Compound this with a Canadian versus U.S. mental mindset battle and you have a sure-fire recipe for disaster.

It was a long bitter battle of "oil versus water" with the end result a likely break-up/spin-off/return-to the separate and distinct Carrier and Enterprise business units.
Belzebutt 12/5/2012 | 4:14:04 PM
re: Should Nortel Be Sold for Parts? Barely a speedbump only compared to Cisco sales, but they're still number two and enough to make several hundred million a quarter. That's enough revenue for a large enterprise company. Just imagine how much better their prospects would be if customers could actually look at these products from a technical point of view and not have to worry about the company's balance sheet. There's no way the second largest enterprise vendor can be simply declared worthless. There's enough value just in that space to make a great company.

Same goes for the MEN business, but that is more likely to get acquired.
realistic 12/5/2012 | 4:14:04 PM
re: Should Nortel Be Sold for Parts? te
Belzebutt 12/5/2012 | 4:14:04 PM
re: Should Nortel Be Sold for Parts? I think Nortel's enterprise business will end up being the surviving piece of Nortel in the long run.

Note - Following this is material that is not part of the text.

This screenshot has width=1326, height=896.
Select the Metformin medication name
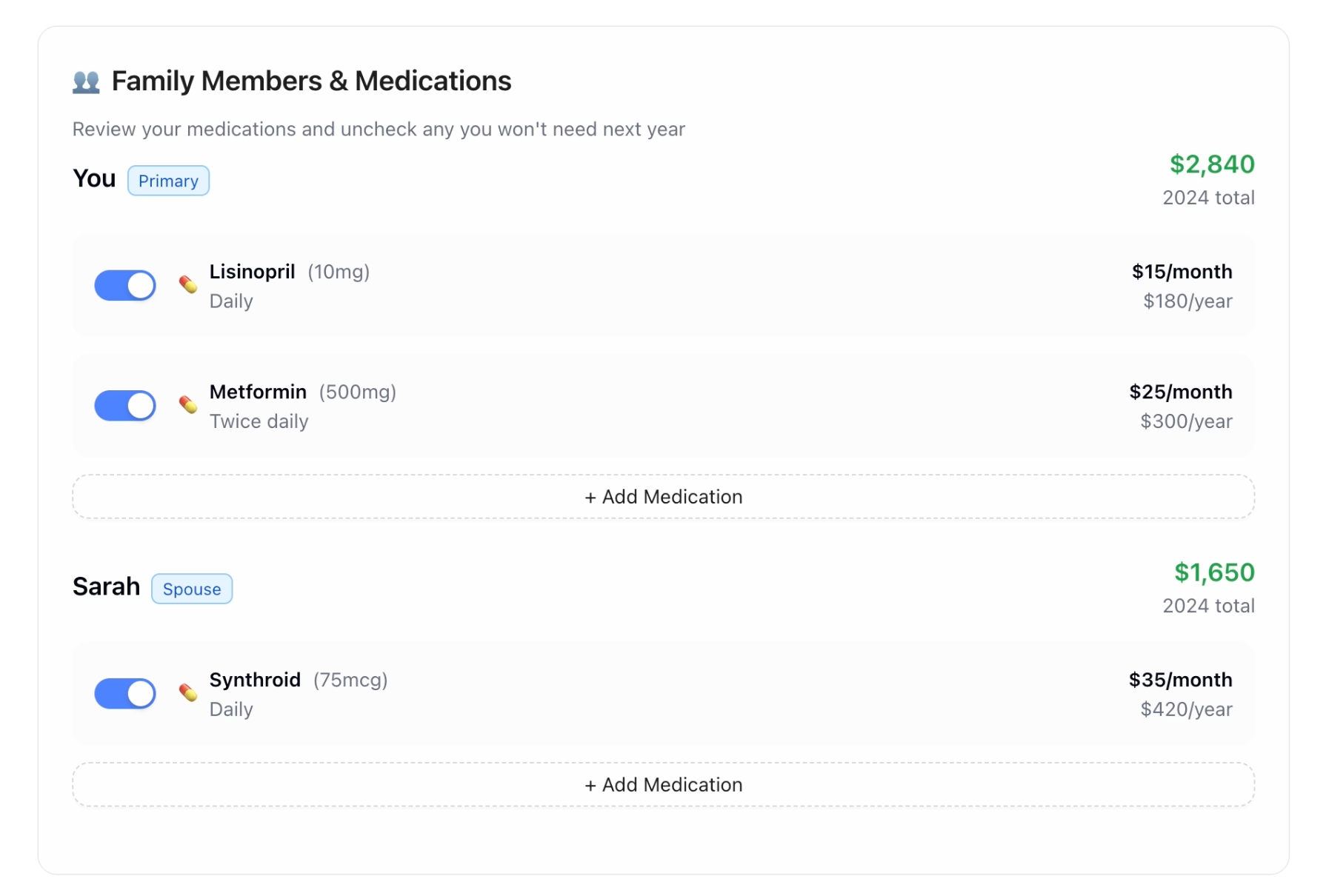(x=258, y=392)
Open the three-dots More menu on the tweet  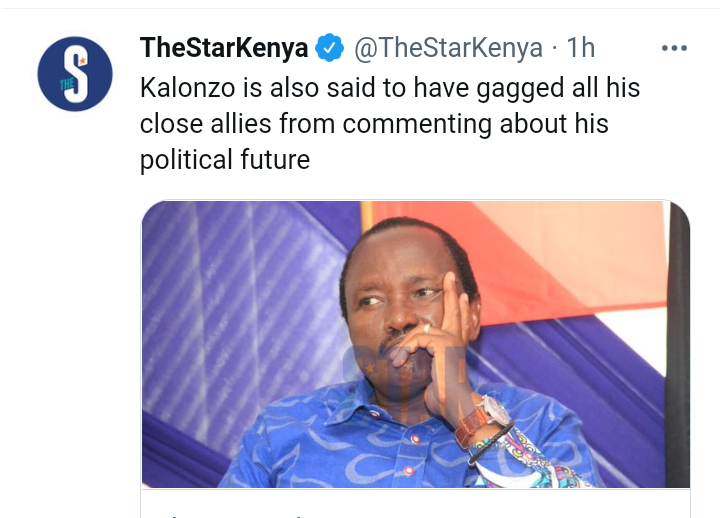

Just look at the latest 5600 switches:
http://www.lightreading.com/do...

It's the best product of its kind in the industry. It runs circles around Cisco's products in that space (much faster, much cheaper, much more power-efficient - yes, with traffic running).

Couple that with the security and voice portfolio and you have the most well-rounded enterprise gear vendor after Cisco.

The carrier parts are more likely to get bought out and be made part of other companies.
Hanover_Fist 12/5/2012 | 4:14:04 PM
re: Should Nortel Be Sold for Parts? The highway to success is littered with the broken bones of "better products" - the trick is in the execution of sale.

Nortel's switch/router product line is barely a speed bump in terms of units sold as reported by the industry analysts (Dell'Oro, Gartner, etc...).

I wouldn't hold out too much hope on Nortel's Enterprise business - I think they're better positioned in the Telecom space above all.
danp5648 12/5/2012 | 4:14:02 PM
re: Should Nortel Be Sold for Parts? Since everyone gone Enablance will pick up the remaining business.
jc_iii 12/5/2012 | 4:14:02 PM
re: Should Nortel Be Sold for Parts? Every manager from Nortel I have ever worked with has struck me as unimaginative except in making themselves look good to higher ups at the expense of achieving worthy goals.
And this seems to apply to the top echelons, with management focused on looking good to shareholders. Nortel seems to have a storied history in the financial pages. See for example http://www.google.com/hostedne...

Is this any surprise?
hyperunner 12/5/2012 | 4:14:01 PM
re: Should Nortel Be Sold for Parts? If somebody bought Nortel as a whole, they are inheriting the various liabilities, and the long term management incompetence that seems to be such a characteristic of this company.

Nortel employees might think that keeping the company together is their best hope in the short term. But longer term I would say there are better chances for some level of survival if the company is broken up.

There will be job losses whatever choice is made because the company is losing money, and has huge debts. It's an economic reality that they need to lay people off to save money. There have been some pretty cruel comments on this, and other lists. Let's all remember we're not immune from this recession (although Nortel's plight was only accelerated by the current macro economic situation - it was a case of "when" they'd fail, not "if".)

At least if the company is broken up there is a chance that some jobs can be saved.

hR.
waverunner 12/5/2012 | 4:14:01 PM
re: Should Nortel Be Sold for Parts? As far back as last October the business divisions were being primed and prepped for auction, milk washed and neatly divided along cost models. Those working for the corporate groups, technology, marketing, etc. were told to go back to their business divisions. Will NT be sold for parts? Well they've been trying. And what they were told is we're a buyer but without the obligations and certainly not for hard cash. Thus the recent filing.

Big Mike's liquidation center now open, all must be sold, payment terms flexible.

AntiTerry 12/5/2012 | 4:14:00 PM
re: Should Nortel Be Sold for Parts? While you are correct, what has supported that organization over time has been the marketing organization, which has been brilliant.